I find most people have trouble because they assume it's like programming - they talk to it like a robot and assume it uses robot speak. But it's trained on human language and works better when talked to like a person. It's more like talking to a gifted child. Some,like Claude, have been trained to use tags and such. There's also a lot of core stuff that people don't understand, things like when to fine tune, when to RAG, when to prompt engineer and use large context windows, the difference between models and how they're trained. It's useful to read the documentations; GPT and Claude function similarly at first glance, but the documentation tells you the differences.
Many mistakes are solved in the same way you would do it with a child.
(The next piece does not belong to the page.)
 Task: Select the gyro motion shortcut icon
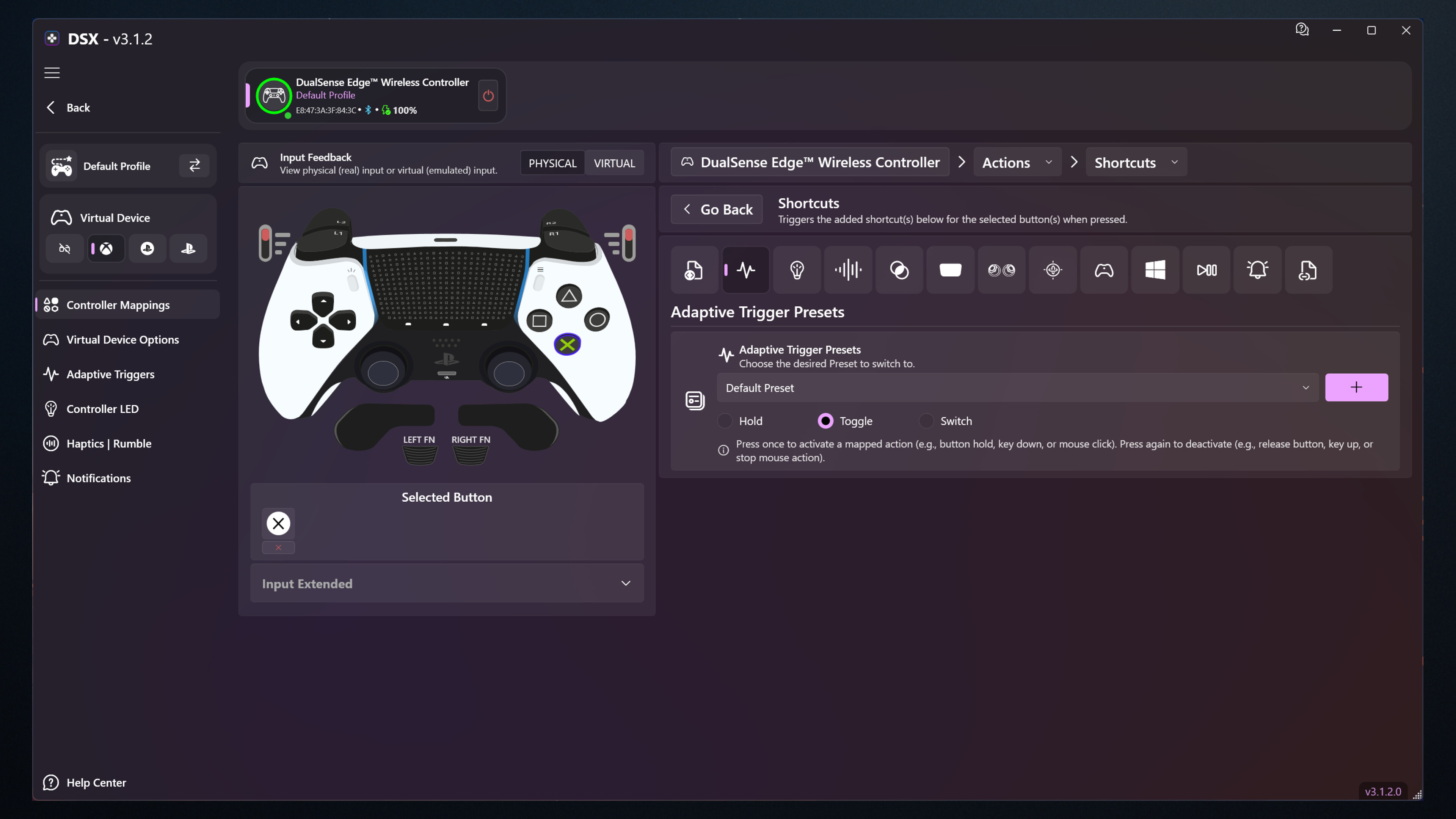(1053, 270)
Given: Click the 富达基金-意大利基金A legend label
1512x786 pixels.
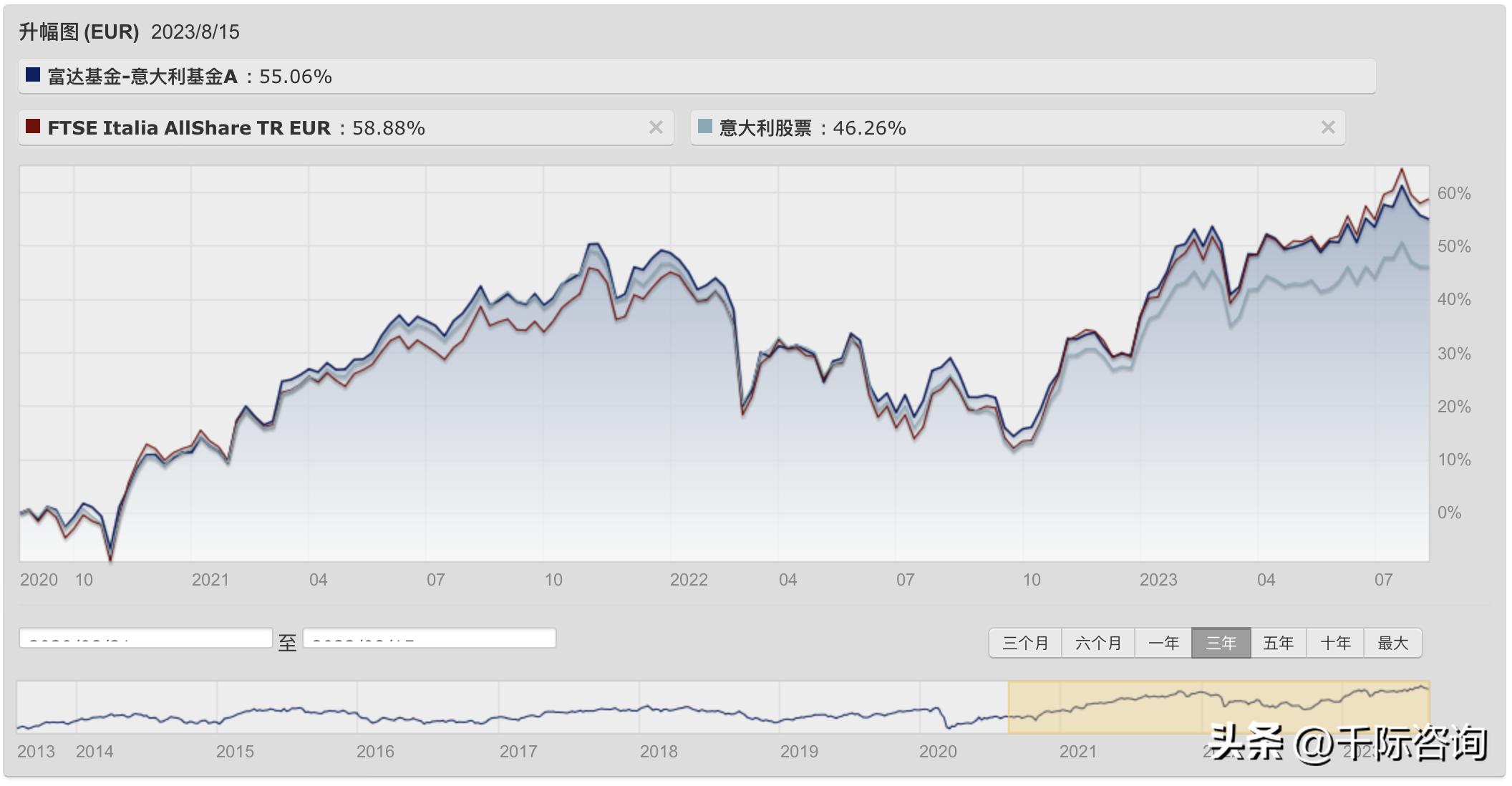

If they're getting the answer wrong, there might not be enough context or enough hints. People say that LLMs only get sarcasm when they know the source of the material, well, that's exactly how humans understand sarcasm as well. Instead of asking, "Solve this math question," a prompt like, "What's the best way to solve this math question?" might lead to better results. Things like Cursor works so much better vs Copilot despite the same models, because it's trained to think on the solution.
I would recommend doing hackathons to learn. Set a small goal, one that can be solved in a day or two. Solve it using AI. If you can't, you'll at least learn why not.